## WHAT IS EXPECTED
Give again, exactly and without pictures, the lines running from the line with "Given: Click the" to the end of the records below.

Stored records
----

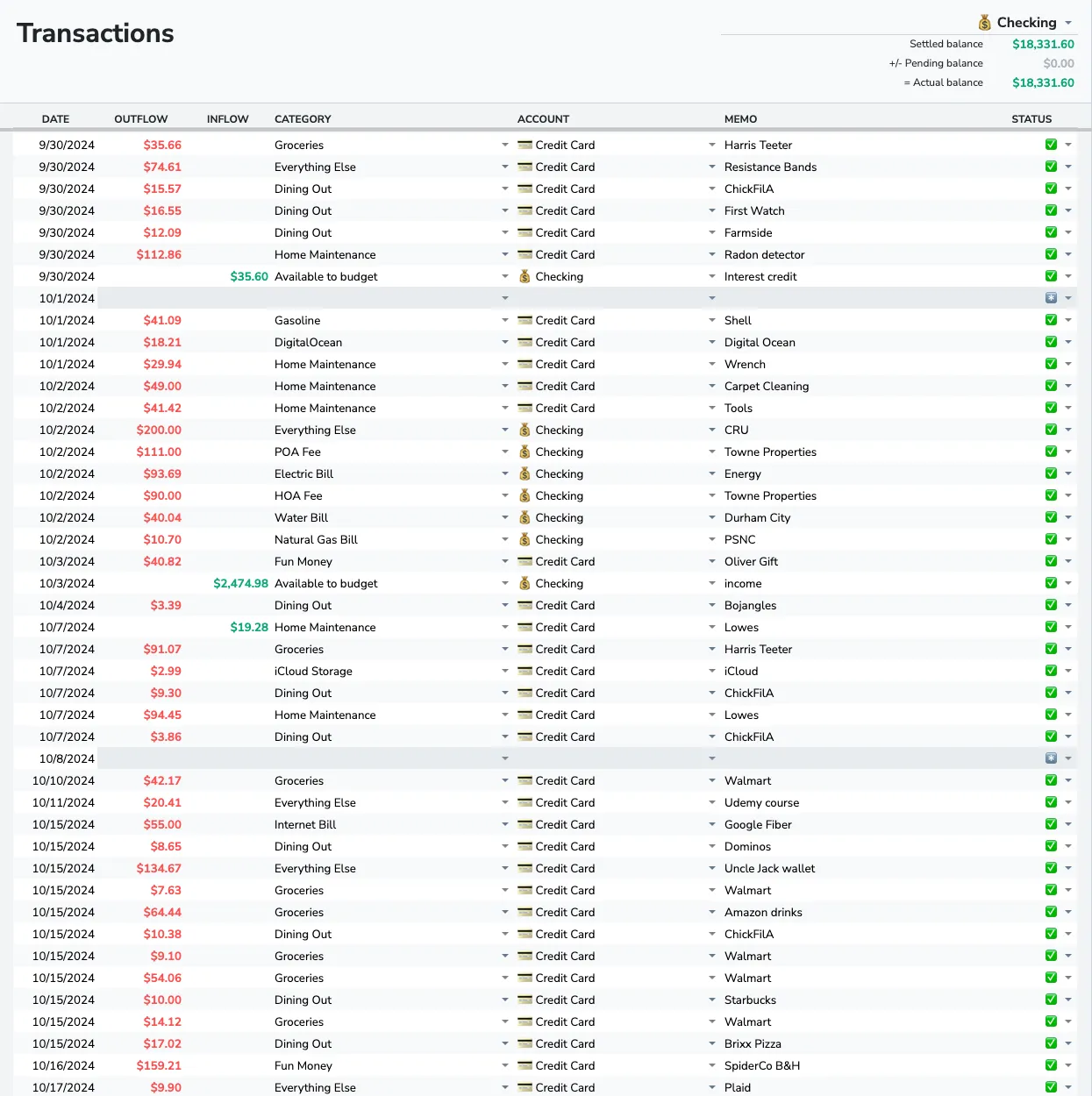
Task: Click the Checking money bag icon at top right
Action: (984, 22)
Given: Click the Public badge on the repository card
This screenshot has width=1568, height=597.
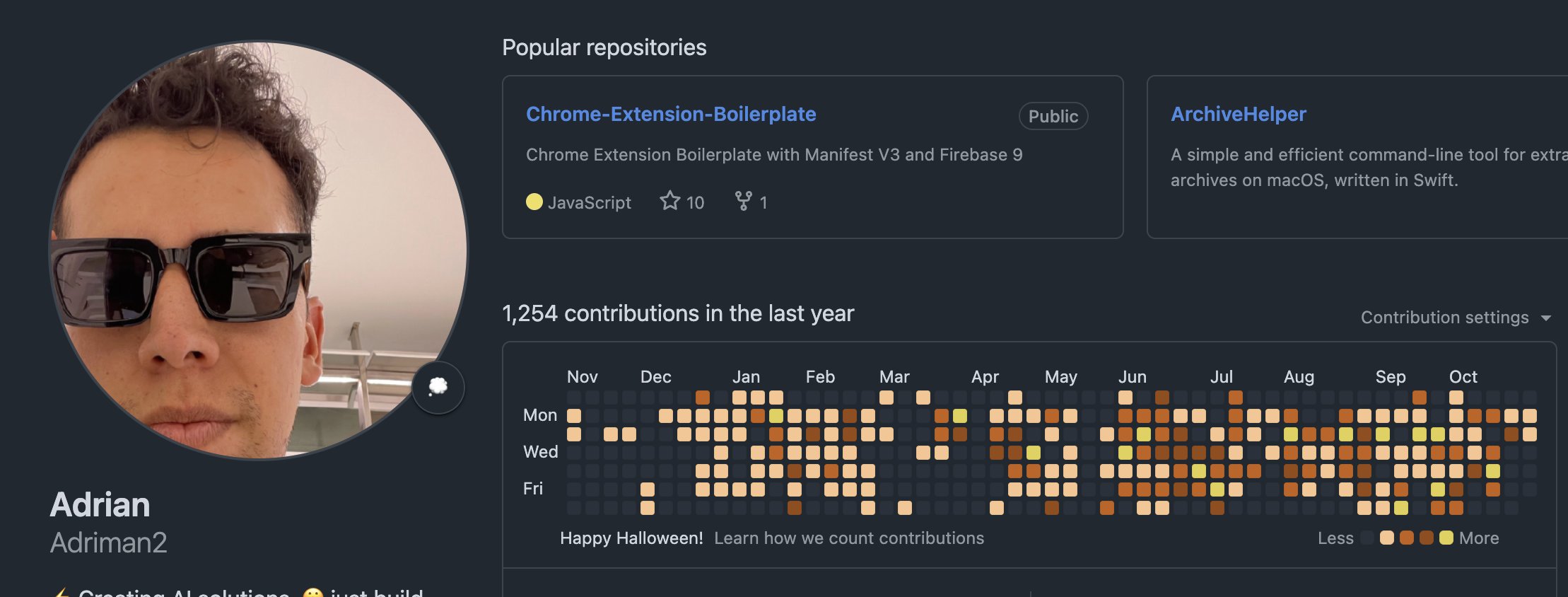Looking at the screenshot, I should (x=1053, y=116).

----

## YOUR RESPONSE
Given: Click the Public badge on the repository card
This screenshot has width=1568, height=597.
Looking at the screenshot, I should (x=1053, y=116).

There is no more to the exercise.